Under Cover: The Darkness Give Radiohead a Lesson in ‘Street Spirit’
In 1995, Radiohead released what many fans still consider one of their greatest albums, 'The Bends.' One of the most engaging moments on the record is the moody closing song, 'Street Spirit (Fade Out),' which pointed to the next step in Radiohead's evolution. The cut became a Top 10 hit in the U.K. in early 1996.
'Street Spirit' develops in an almost otherworldly, dreamlike haze. Thom Yorke's haunting vocals swirl above the dream like musical bedding. You can feel the band moving toward the sound that would envelop their groundbreaking 'OK Computer' album in 1997. While the song never explodes, it builds with ethereal tension as it crawls forward, creating a beautiful creature along the way.
Seemingly the polar opposites of Radiohead, hard rockers the Darkness began performing 'Street Spirit' in concert in 2004. The mere concept of these masters of all things loud and flashy covering such a subtle, introspective song caused more than a few puzzled looks at the time.
But once fans actually heard the Darkness' cover, which was included on their 2012 album 'Hot Cakes,' countless minds were collectively blown. The Darkness take the original song's understated riff and turn it into a monster jam, complete with Iron Maiden-sized dramatic intent. Frontman Justin Hawkins's signature falsetto is front and center as the band tears up 'Street Spirit' and completely remakes and remodels the song in its distinct image.

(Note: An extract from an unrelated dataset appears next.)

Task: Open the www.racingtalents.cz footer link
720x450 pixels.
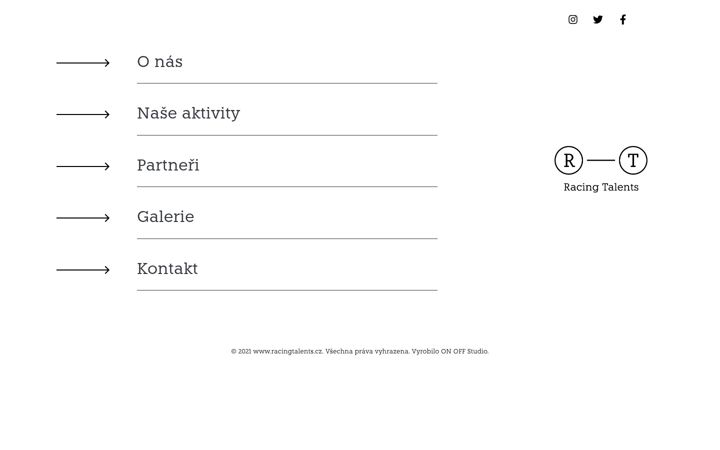Action: click(x=287, y=351)
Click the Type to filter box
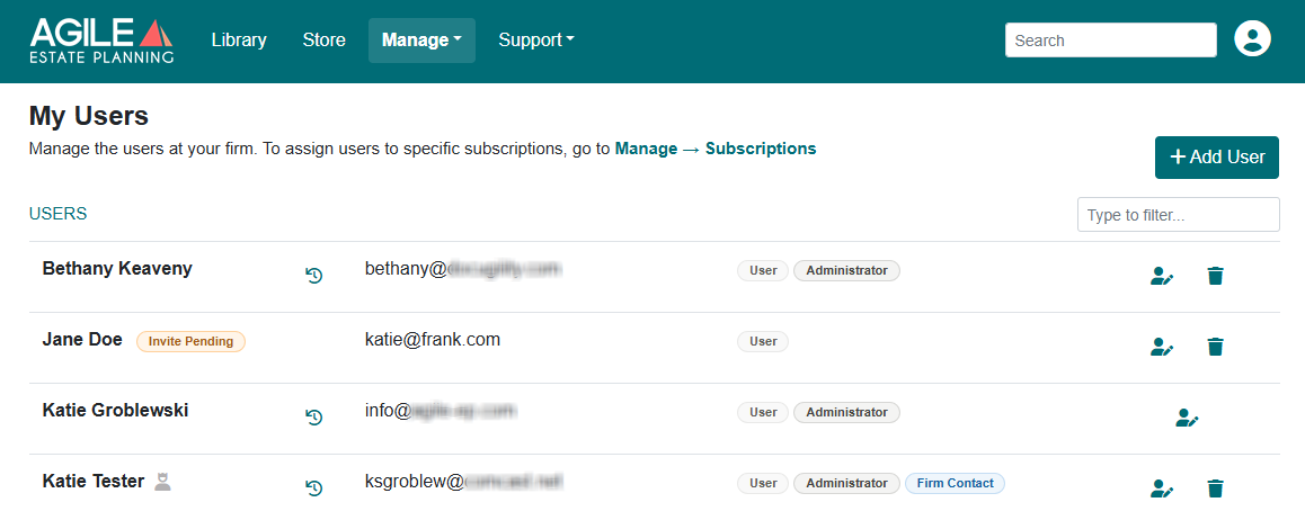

But the real triumph of the Darkness' cover is their ability to take 'Street Spirit' to a level nobody thought possible. While retaining the original song's mood and spirit, they elevate it to brand new heights. Take sides if you must, but we like 'em both. The Radiohead original ranks as one of their finest songs, but the Darkness' overhaul summons a whole new batch of giddy feelings.